The plant was originally scheduled to open in the summer of 2016. Tripp said at the February meeting he didn’t want to go into the reasons for the lengthy delay in completing the project, which has been under one general contractor — the process is leading down a path to legal action, he said.
In an email Tonellato sent to The Local Sunday, he says, “Being a resident of NOTL, I completely understand the importance of this plant to the community. Regional staff are engaged and fully committed to getting the plant commissioned as quickly as possible.”
“They’re doing tests,” says Disero, based on information she received from the Region Thursday, which is now on the Town’s website.

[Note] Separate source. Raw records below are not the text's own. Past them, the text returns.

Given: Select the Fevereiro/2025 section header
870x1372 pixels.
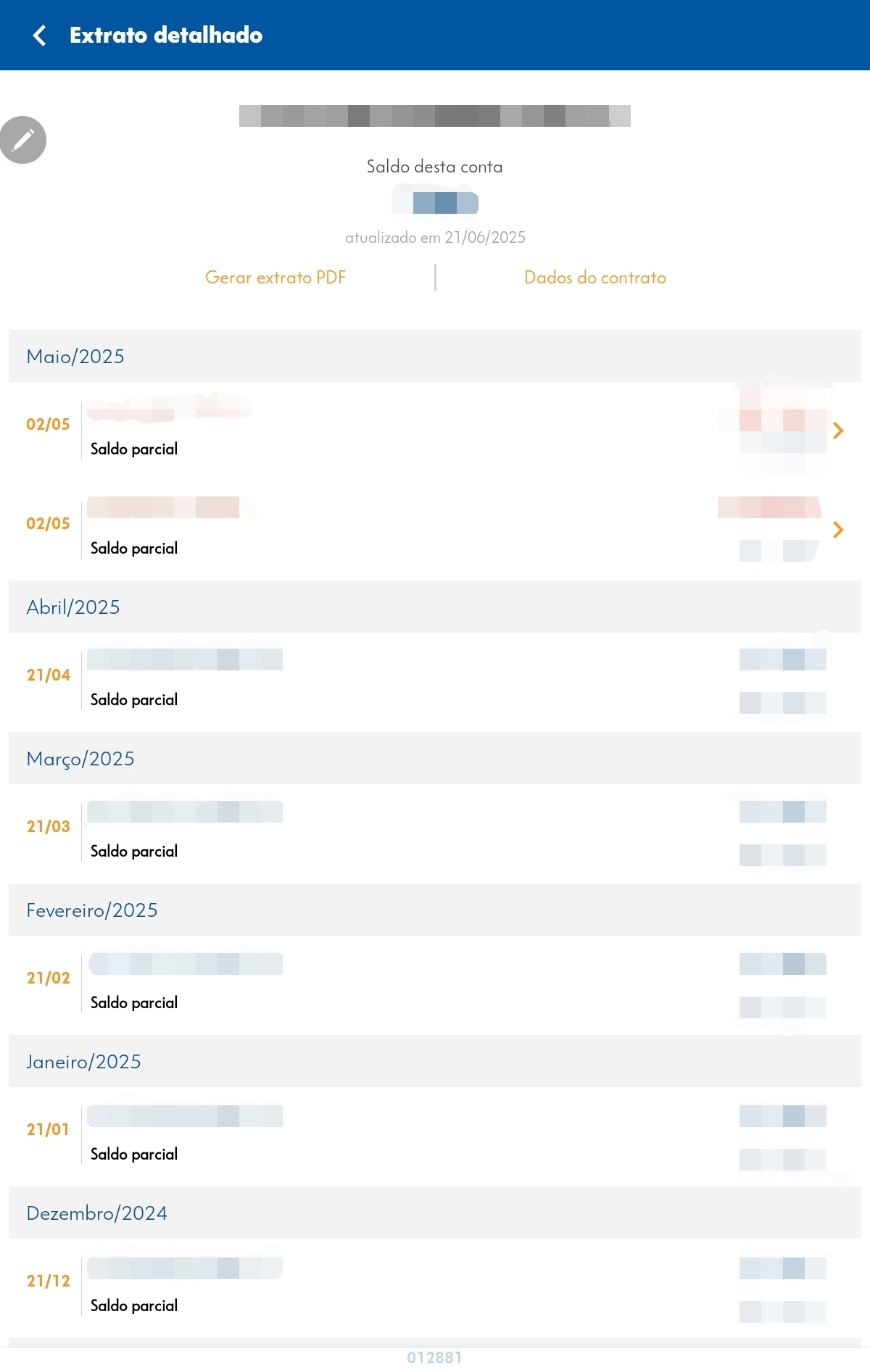Looking at the screenshot, I should [435, 910].
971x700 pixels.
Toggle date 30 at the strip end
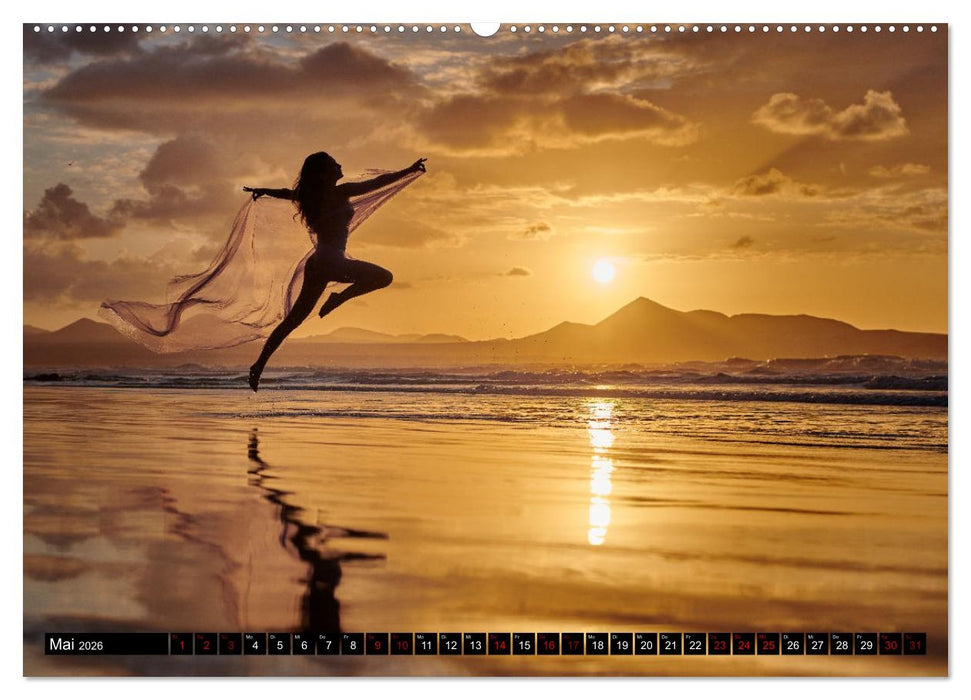tap(890, 645)
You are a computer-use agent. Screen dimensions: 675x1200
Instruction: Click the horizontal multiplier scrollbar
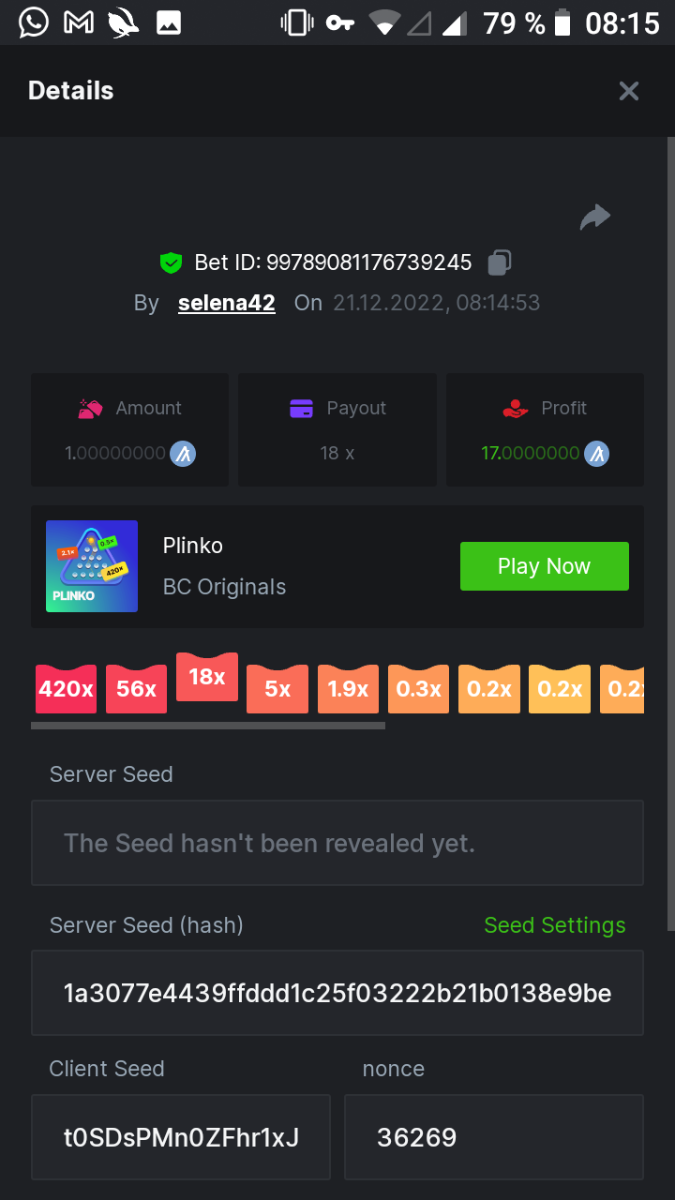tap(208, 725)
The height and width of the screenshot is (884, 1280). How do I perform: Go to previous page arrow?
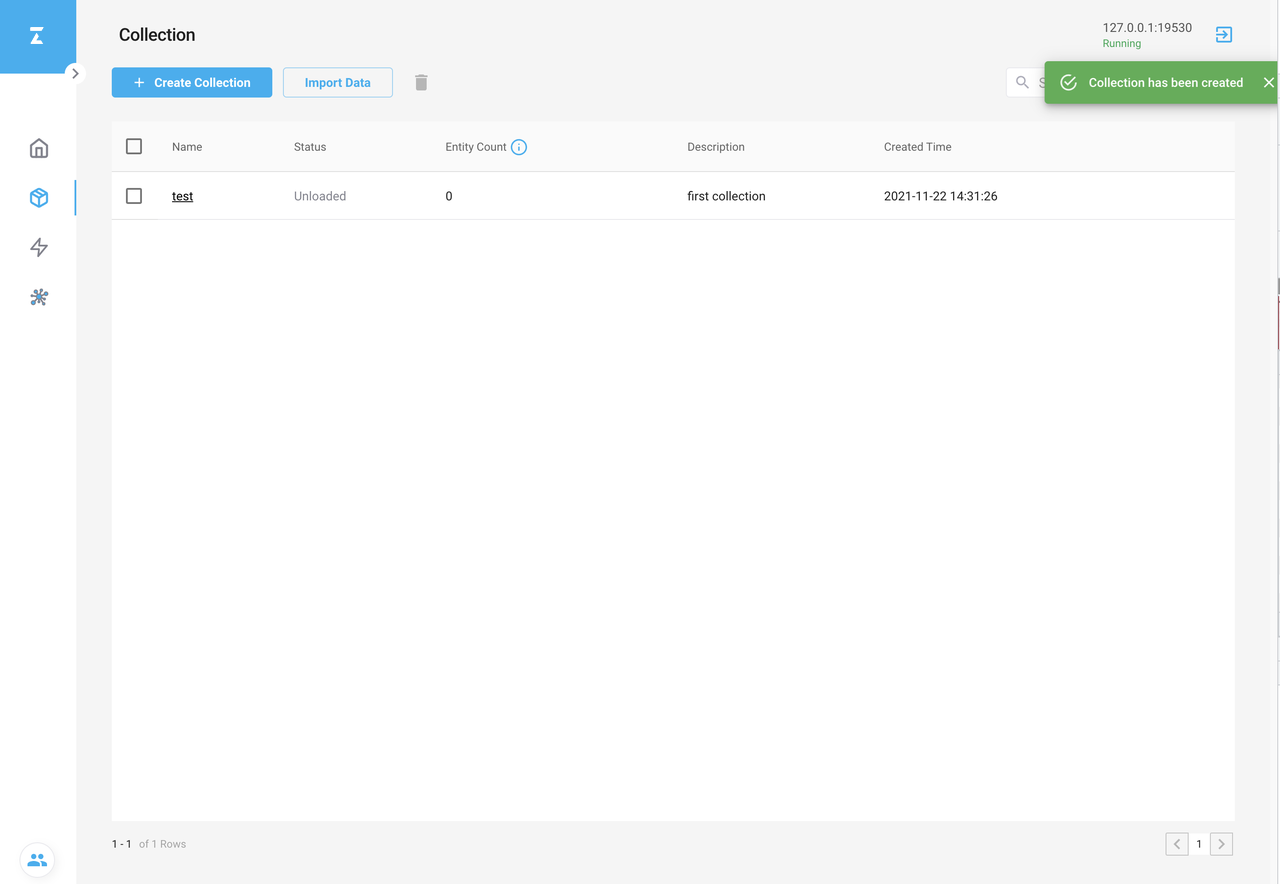click(x=1177, y=844)
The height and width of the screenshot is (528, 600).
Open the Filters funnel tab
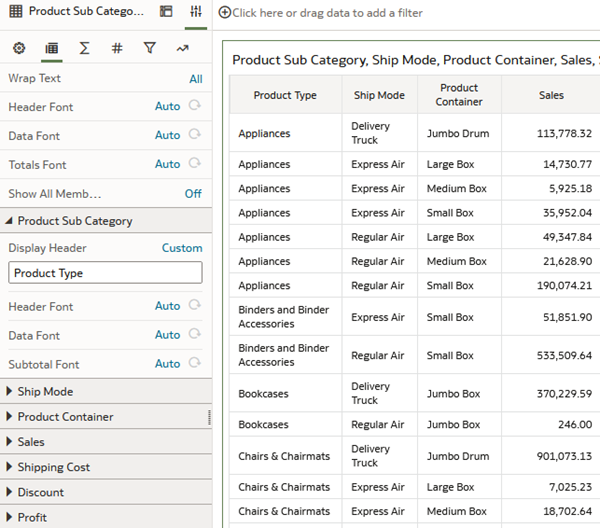pyautogui.click(x=149, y=48)

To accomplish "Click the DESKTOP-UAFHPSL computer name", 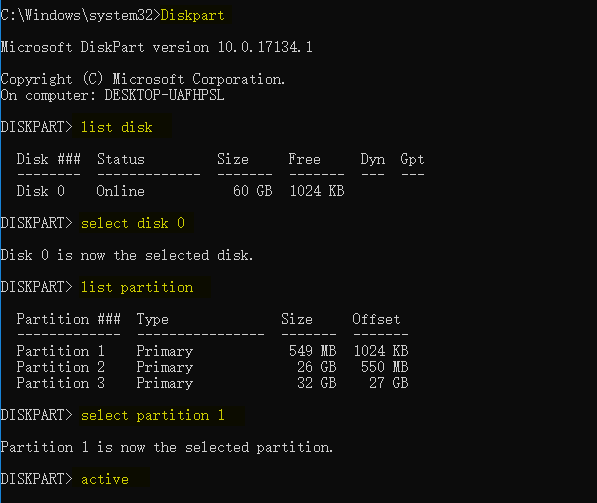I will [164, 95].
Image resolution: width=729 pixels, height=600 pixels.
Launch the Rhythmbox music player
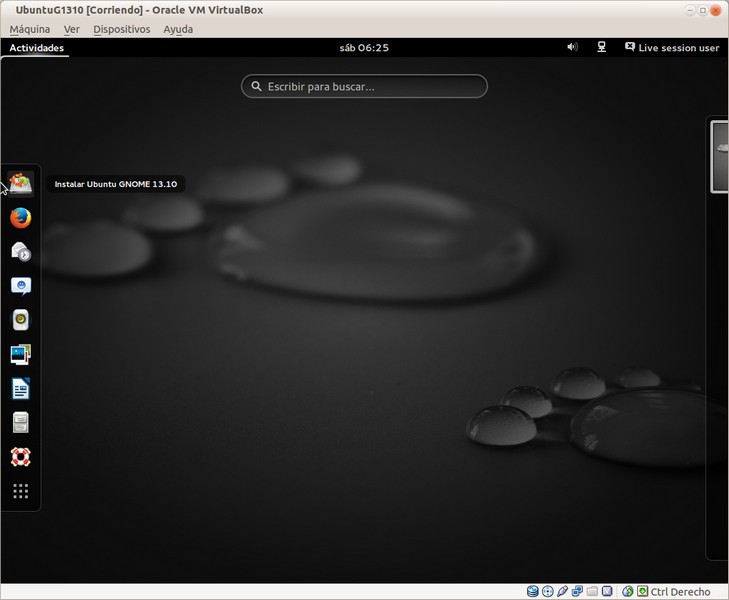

“They will keep testing and retesting until it’s ready. They found some deficiencies in instrumentation. There are just some issues, some minor stuff, to be repaired before they start commissioning the plant.”
“The 14-day functional water test at the new NOTL wastewater treatment plant was completed on March 27. During this test period, a number of process, electrical and instrumentation and control deficiencies related to the over-function and control of the facility were identified,” says the update on the Town’s website, provided by Regional staff. “These deficiencies are currently being addressed by the contractor and all must be cleared up prior to the start of the 30-day commissioning testing on sewage. We have been told by the contractor that some of the equipment needing replacement will be at least four weeks for delivery. Once all of the deficiencies are corrected, we will retest the plant on water for an additional seven days to ensure that the plant is functioning without issue. If all goes well, commissioning on sewage will begin following the successful water test.”
While the Regional update does not provide a timeline, “Do the math,” says Zalepa. “It’s not opening any time soon.”
The math says it will be more than two months before the plant is ready to begin treating sewage.
He too says he is confident the issues will be addressed, and the taxpayers will not be on the hook for any “improper workmanship.”
“Here we are years later, and I’m not happy with the delays, but we’re close to the finish line. This is a major piece of infrastructure that wouldn’t be there without this current structure of government. Unfortunately, we’re having some problems getting it completed, but according to the information we have received, it’s nothing catastrophic.”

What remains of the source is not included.